What we do know now is that 2 to 3 million people struggle with gender dysphoria. Of those, roughly a third are seeking transition in some form. The most common being hormones and breast modification. Of those, about a third actually undergo "bottom surgery". Most MTF transsexuals want the surgery but have obstacles that may take years to overcome. These include lack of insurance coverage, shortage of surgeons, medical issues such as weight, and lack of "raw material" needed for penile inversion.
As a result, those who succeed in completing the surgery are always happy to have the completed operation.
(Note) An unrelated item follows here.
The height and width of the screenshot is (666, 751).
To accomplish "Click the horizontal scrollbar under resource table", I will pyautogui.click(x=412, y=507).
We know that half of all transgender people attempt suicide prior to transition. Those with unsupportive families and friends are at the highest risk, over 80%. Of those who attempt suicide, over a third will eventually succeed. Again, the highest risk are the most repressed.
Transgender people have higher intelligence and are very good at keeping secrets, especially their Gender Dysphoria, if they experience rejection, condemnation, or lack of support.
90% or more experience harassment, assaults, sexual assaults, and threats BEFORE THEY TRANSITION, most before even telling their own families.
Many have been in traditional therapy and were shut down if they talk about wanting to be the opposite sex. The result is that the dysphoria gets worse and they stop trusting their therapist.
McHugh bases his observations on a passive view of a few hundred subjects in clinical summaries.
The findings I'm citing are based on 30 years of active interaction with thousands of transgender people over extended periods.
Right wing groups cite McHugh and the American College of Pediatricians, because both offer outdated studies that support the notion that gays and transsexuals should be subjected to conversion therapy. A combination of various brainwashing techniques that is marginally effective on bisexual and gender fluid subjects. The remainder usually end up dead or institutionalized. The only reason practitioners aren't arrested is because the torture and abuse is done in the name of "Religious Counseling". Most have no medical credentials at all.